Planning for the reservoir started in the 1960s and construction started in 1979. In 1984, there was a partial collapse of the dam before it was filled. The dam was removed before the construction of a new dam began in 1989. The finished reservoir was opened by Queen Elizabeth II in 1992.

The reservoir is a major centre for leisure activities including walking, cycling, fly fishing, birdwatching, sailing, canoeing, and windsurfing. The land surrounding the reservoir, in particular the facilities around the visitor centre, has hosted events including a music festival, the Festival of the Peak.

==Facilities==

There are three main buildings on the reservoir, which serve the public in a few different ways.

The Visitor Centre is the largest building, with a café featuring panoramic views. There is a small retail outlet currently leased by the RSPB and an outdoor equipment store.
Carsington Sports and Leisure is a place for the public to rent equipment, primarily bikes. The company also rents kayaks, canoes, small rowing boats,
sailing boats, and windsurfing equipment. The company has a good stock of new windsurf hire equipment, with 3 quality starboard boards and sails from 3.5 to 7.5, with beginner kit also.
Carsington Sailing Club owns an extensive proportion of the shoreline. Members can hire boats, as well as store boats from small dinghies to anchored cruisers.

There are also smaller buildings erected by Severn Trent, including a bird hide north of the visitor centre on the circular bike route, as well as other more minor wildlife-based buildings dotted around the track.

There are three car parks by the reservoir, main one at the site and a southerly one, Millfields, that has smaller capacity and a northerly one, Sheepwash, which has a similar capacity.

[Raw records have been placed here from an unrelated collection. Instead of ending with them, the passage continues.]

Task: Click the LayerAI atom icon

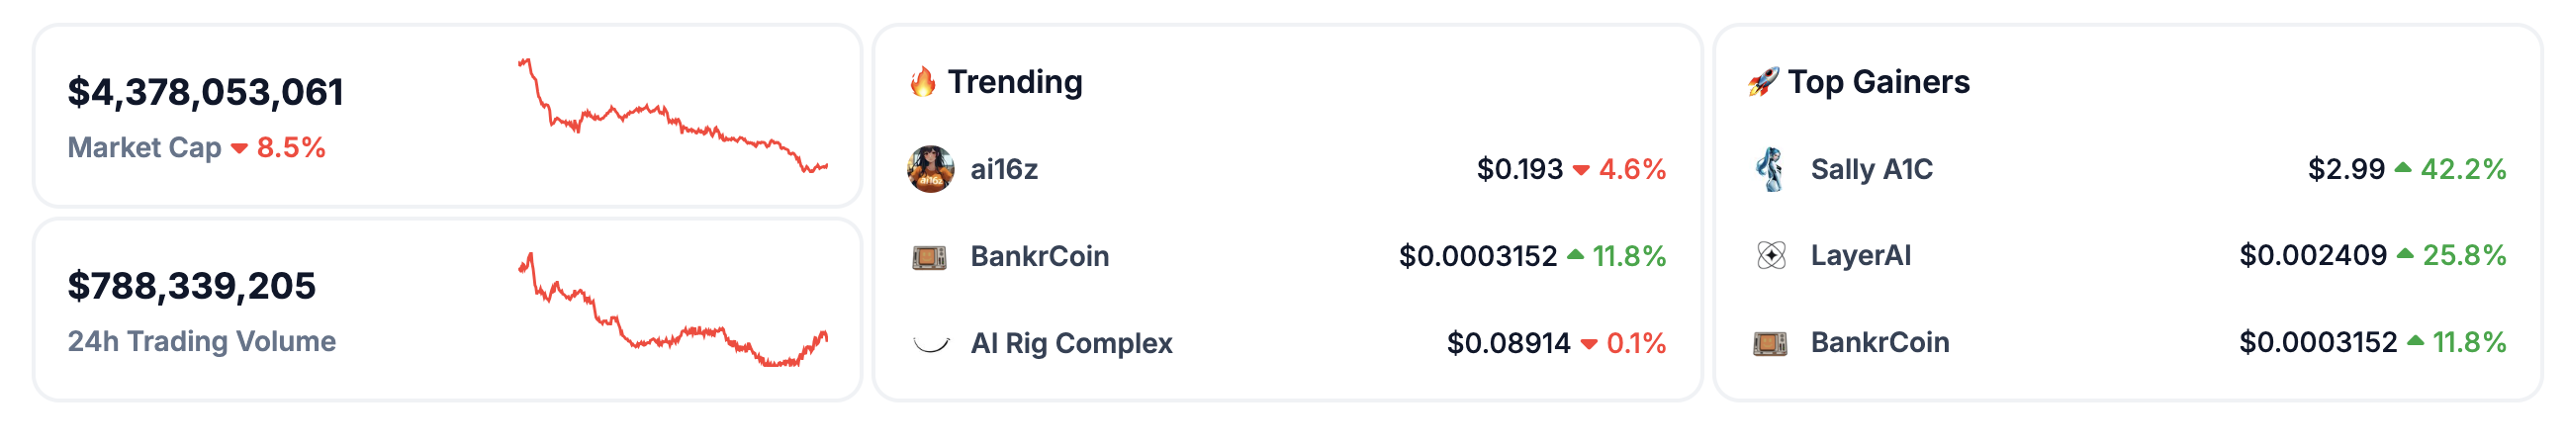Action: pyautogui.click(x=1771, y=256)
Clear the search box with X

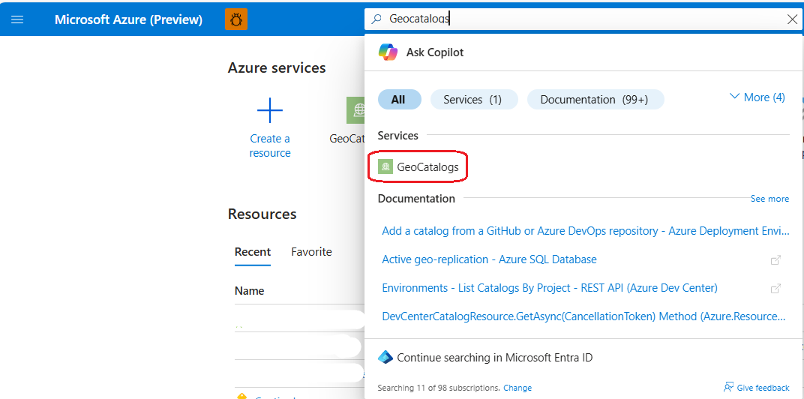(x=792, y=20)
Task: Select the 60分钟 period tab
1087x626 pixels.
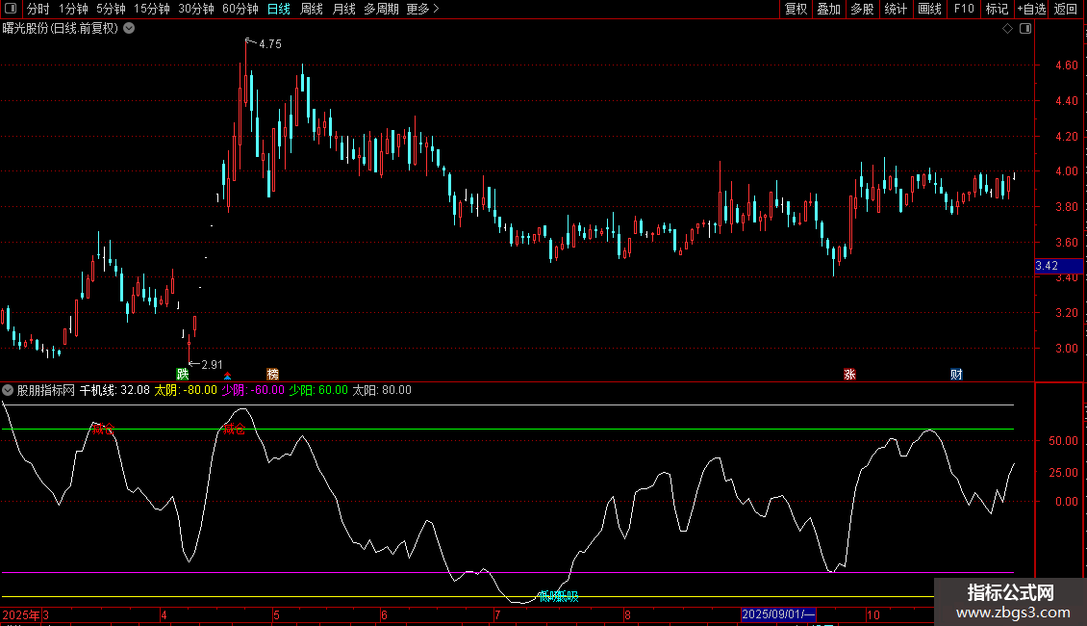Action: 240,9
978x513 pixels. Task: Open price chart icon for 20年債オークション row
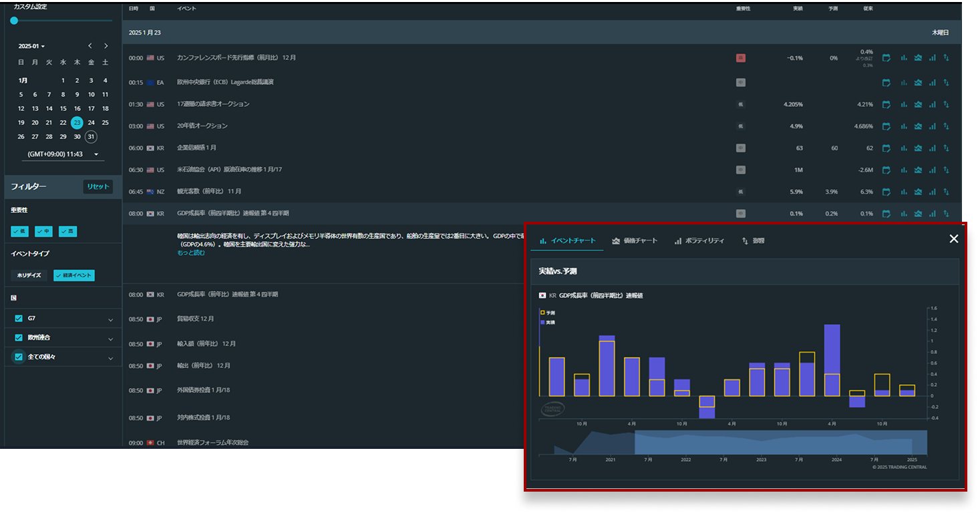[x=918, y=126]
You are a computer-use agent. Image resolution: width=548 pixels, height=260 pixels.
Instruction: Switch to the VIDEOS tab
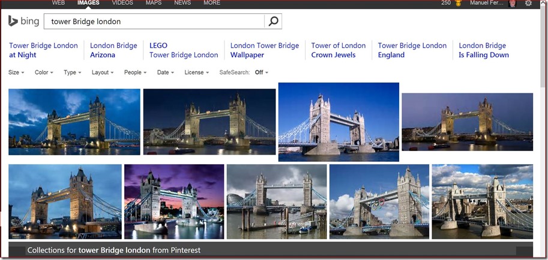122,3
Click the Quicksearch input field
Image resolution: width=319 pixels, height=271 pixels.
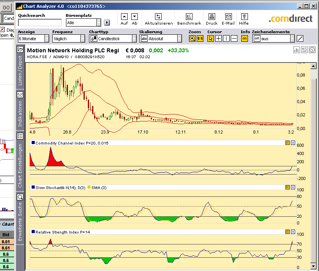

Birds seen at the site include little owl, little grebe, great northern diver, Eurasian oystercatcher, common tern and breeding common redshank. Feral barnacle geese are found there; a wild, ringed, barnacle goose was found in March 2011—it was ringed at WWT Caerlaverock in Dumfriesshire, Scotland on 8 February 1999.

Fly fishing is available from boats that can be hired from the Fishing Lodge. Fly fishing is for brown trout and rainbow trout only.

A horse riding track around the reservoir allows horse owners to ride round an 8 km route.

==Wildlife Discovery Room at Carsington Water==
The Wildlife Discovery Room at Carsington Water is operated as a partnership of Derbyshire Wildlife Trust and Severn Trent Water. The Trust offers nature programs for schools, children and families.

==Geochemical lessons from the Carsington dam failure of 1984 and reconstruction==
The failure in 1984 of the Carsington Dam near the end of its construction led to major advances in several areas of geotechnical engineering. It also led to major advances in understanding the nature and extent of geochemical and mineralogical reactions that can occur in earthworks, and how these can be allowed for in design and construction. These aspects had not been considered in the original investigations and design. This resulted in much greater degradation of the fill materials than expected during construction, the pollution of surface waters, and the deaths of four site personnel.

In the case of the Carsington Dam construction, it was hypothesized that autotrophic bacteria greatly accelerated the oxidation rate of the pyrite, so that it occurred within months during construction. The resulting sulphuric acid reacted with the drainage blanket constructed of carboniferous limestone, which then resulted in the precipitation of gypsum and iron hydroxide, the clogging of drains and the generation of carbon dioxide.